SUPPLIED DATA:
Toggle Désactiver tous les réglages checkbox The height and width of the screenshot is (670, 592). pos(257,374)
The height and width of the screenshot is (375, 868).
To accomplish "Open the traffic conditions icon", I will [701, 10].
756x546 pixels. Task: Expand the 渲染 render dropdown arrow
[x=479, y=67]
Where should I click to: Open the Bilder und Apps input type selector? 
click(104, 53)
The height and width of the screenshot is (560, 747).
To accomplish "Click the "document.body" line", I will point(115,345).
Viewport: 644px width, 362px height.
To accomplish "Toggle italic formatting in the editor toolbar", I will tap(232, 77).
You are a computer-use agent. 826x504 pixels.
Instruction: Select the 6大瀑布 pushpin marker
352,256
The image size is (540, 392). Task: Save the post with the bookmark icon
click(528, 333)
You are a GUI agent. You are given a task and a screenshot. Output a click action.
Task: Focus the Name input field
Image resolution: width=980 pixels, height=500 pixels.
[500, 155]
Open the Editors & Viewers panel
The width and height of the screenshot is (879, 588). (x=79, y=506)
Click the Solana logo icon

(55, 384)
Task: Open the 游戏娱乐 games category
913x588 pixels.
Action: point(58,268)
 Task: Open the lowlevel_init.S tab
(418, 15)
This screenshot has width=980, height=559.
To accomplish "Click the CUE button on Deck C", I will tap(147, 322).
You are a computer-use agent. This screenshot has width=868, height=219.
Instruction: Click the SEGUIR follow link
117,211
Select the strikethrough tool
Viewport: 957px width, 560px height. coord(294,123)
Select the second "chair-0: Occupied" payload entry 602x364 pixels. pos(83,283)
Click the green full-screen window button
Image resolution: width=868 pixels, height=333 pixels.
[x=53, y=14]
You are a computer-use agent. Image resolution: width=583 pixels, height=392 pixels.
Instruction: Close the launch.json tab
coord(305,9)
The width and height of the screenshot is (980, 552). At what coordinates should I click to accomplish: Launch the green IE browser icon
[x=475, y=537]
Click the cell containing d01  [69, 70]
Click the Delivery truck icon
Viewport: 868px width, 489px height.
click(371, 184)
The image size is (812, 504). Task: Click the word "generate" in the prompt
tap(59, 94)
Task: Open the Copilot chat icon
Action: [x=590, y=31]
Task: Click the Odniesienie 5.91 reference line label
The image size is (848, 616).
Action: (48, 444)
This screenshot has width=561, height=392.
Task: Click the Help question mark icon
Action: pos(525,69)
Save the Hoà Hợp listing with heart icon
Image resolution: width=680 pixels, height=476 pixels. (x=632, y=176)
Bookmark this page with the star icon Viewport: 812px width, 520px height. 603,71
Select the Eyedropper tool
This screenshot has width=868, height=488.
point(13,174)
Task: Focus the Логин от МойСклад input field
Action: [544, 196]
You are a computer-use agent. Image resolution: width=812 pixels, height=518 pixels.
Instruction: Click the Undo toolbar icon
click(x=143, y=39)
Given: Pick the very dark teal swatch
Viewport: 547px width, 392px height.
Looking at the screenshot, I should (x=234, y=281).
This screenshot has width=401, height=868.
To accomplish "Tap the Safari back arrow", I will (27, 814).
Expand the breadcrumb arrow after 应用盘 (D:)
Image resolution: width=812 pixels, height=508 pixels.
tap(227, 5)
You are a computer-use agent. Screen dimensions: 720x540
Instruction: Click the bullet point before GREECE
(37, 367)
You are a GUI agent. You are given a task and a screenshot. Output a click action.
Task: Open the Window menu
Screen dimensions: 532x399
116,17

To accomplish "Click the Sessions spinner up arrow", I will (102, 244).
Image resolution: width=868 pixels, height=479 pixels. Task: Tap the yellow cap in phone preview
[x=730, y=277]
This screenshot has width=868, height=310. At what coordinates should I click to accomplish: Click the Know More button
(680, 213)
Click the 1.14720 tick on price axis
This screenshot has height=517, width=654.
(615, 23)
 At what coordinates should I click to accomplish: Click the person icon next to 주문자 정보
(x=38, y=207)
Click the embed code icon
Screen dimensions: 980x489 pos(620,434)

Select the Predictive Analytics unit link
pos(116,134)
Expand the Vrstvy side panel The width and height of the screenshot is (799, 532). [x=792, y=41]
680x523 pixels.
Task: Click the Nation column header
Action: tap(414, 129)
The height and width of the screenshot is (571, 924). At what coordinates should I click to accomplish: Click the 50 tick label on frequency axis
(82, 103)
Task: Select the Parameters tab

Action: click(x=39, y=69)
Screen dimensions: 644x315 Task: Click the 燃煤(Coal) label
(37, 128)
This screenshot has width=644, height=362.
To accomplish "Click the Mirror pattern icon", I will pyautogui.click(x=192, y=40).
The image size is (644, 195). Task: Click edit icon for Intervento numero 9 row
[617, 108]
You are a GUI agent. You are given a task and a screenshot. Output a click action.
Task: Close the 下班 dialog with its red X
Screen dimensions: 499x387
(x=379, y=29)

ABOUT THIS EXERCISE:
Exactly as they stand, repeat all the records.

FINAL ANSWER:
Toggle Désactiver tous les réglages checkbox The height and width of the screenshot is (670, 592). pos(257,374)
The height and width of the screenshot is (375, 868).
To accomplish "Open the traffic conditions icon", I will [701, 10].
756x546 pixels. Task: Expand the 渲染 render dropdown arrow
[x=479, y=67]
Where should I click to: Open the Bilder und Apps input type selector? 
click(104, 53)
The height and width of the screenshot is (560, 747).
To accomplish "Click the "document.body" line", I will point(115,345).
Viewport: 644px width, 362px height.
To accomplish "Toggle italic formatting in the editor toolbar", I will tap(232, 77).
You are a computer-use agent. 826x504 pixels.
Instruction: Select the 6大瀑布 pushpin marker
352,256
The image size is (540, 392). Task: Save the post with the bookmark icon
click(528, 333)
You are a GUI agent. You are given a task and a screenshot. Output a click action.
Task: Focus the Name input field
Image resolution: width=980 pixels, height=500 pixels.
[500, 155]
Open the Editors & Viewers panel
The width and height of the screenshot is (879, 588). (x=79, y=506)
Click the Solana logo icon

(55, 384)
Task: Open the 游戏娱乐 games category
913x588 pixels.
Action: point(58,268)
 Task: Open the lowlevel_init.S tab
(418, 15)
This screenshot has width=980, height=559.
To accomplish "Click the CUE button on Deck C", I will tap(147, 322).
You are a computer-use agent. This screenshot has width=868, height=219.
Instruction: Click the SEGUIR follow link
117,211
Select the strikethrough tool
Viewport: 957px width, 560px height. coord(294,123)
Select the second "chair-0: Occupied" payload entry 602x364 pixels. pos(83,283)
Click the green full-screen window button
Image resolution: width=868 pixels, height=333 pixels.
[x=53, y=14]
You are a computer-use agent. Image resolution: width=583 pixels, height=392 pixels.
Instruction: Close the launch.json tab
coord(305,9)
The width and height of the screenshot is (980, 552). At what coordinates should I click to accomplish: Launch the green IE browser icon
[x=475, y=537]
Click the cell containing d01  [69, 70]
Click the Delivery truck icon
Viewport: 868px width, 489px height.
click(371, 184)
The image size is (812, 504). Task: Click the word "generate" in the prompt
tap(59, 94)
Task: Open the Copilot chat icon
Action: [x=590, y=31]
Task: Click the Odniesienie 5.91 reference line label
The image size is (848, 616).
Action: (48, 444)
This screenshot has width=561, height=392.
Task: Click the Help question mark icon
Action: pos(525,69)
Save the Hoà Hợp listing with heart icon
Image resolution: width=680 pixels, height=476 pixels. (x=632, y=176)
Bookmark this page with the star icon Viewport: 812px width, 520px height. 603,71
Select the Eyedropper tool
This screenshot has width=868, height=488.
point(13,174)
Task: Focus the Логин от МойСклад input field
Action: [544, 196]
You are a computer-use agent. Image resolution: width=812 pixels, height=518 pixels.
Instruction: Click the Undo toolbar icon
click(x=143, y=39)
Given: Pick the very dark teal swatch
Viewport: 547px width, 392px height.
Looking at the screenshot, I should (x=234, y=281).
This screenshot has width=401, height=868.
To accomplish "Tap the Safari back arrow", I will (27, 814).
Expand the breadcrumb arrow after 应用盘 (D:)
Image resolution: width=812 pixels, height=508 pixels.
tap(227, 5)
You are a computer-use agent. Screen dimensions: 720x540
Instruction: Click the bullet point before GREECE
(37, 367)
You are a GUI agent. You are given a task and a screenshot. Output a click action.
Task: Open the Window menu
Screen dimensions: 532x399
116,17

To accomplish "Click the Sessions spinner up arrow", I will (102, 244).
Image resolution: width=868 pixels, height=479 pixels. Task: Tap the yellow cap in phone preview
[x=730, y=277]
This screenshot has width=868, height=310. At what coordinates should I click to accomplish: Click the Know More button
(680, 213)
Click the 1.14720 tick on price axis
This screenshot has height=517, width=654.
(615, 23)
 At what coordinates should I click to accomplish: Click the person icon next to 주문자 정보
(x=38, y=207)
Click the embed code icon
Screen dimensions: 980x489 pos(620,434)

Select the Predictive Analytics unit link
pos(116,134)
Expand the Vrstvy side panel The width and height of the screenshot is (799, 532). [x=792, y=41]
680x523 pixels.
Task: Click the Nation column header
Action: tap(414, 129)
The height and width of the screenshot is (571, 924). At what coordinates should I click to accomplish: Click the 50 tick label on frequency axis
(82, 103)
Task: Select the Parameters tab

Action: click(x=39, y=69)
Screen dimensions: 644x315 Task: Click the 燃煤(Coal) label
(37, 128)
This screenshot has width=644, height=362.
To accomplish "Click the Mirror pattern icon", I will pyautogui.click(x=192, y=40).
The image size is (644, 195). Task: Click edit icon for Intervento numero 9 row
[617, 108]
You are a GUI agent. You are given a task and a screenshot. Output a click action.
Task: Close the 下班 dialog with its red X
Screen dimensions: 499x387
(x=379, y=29)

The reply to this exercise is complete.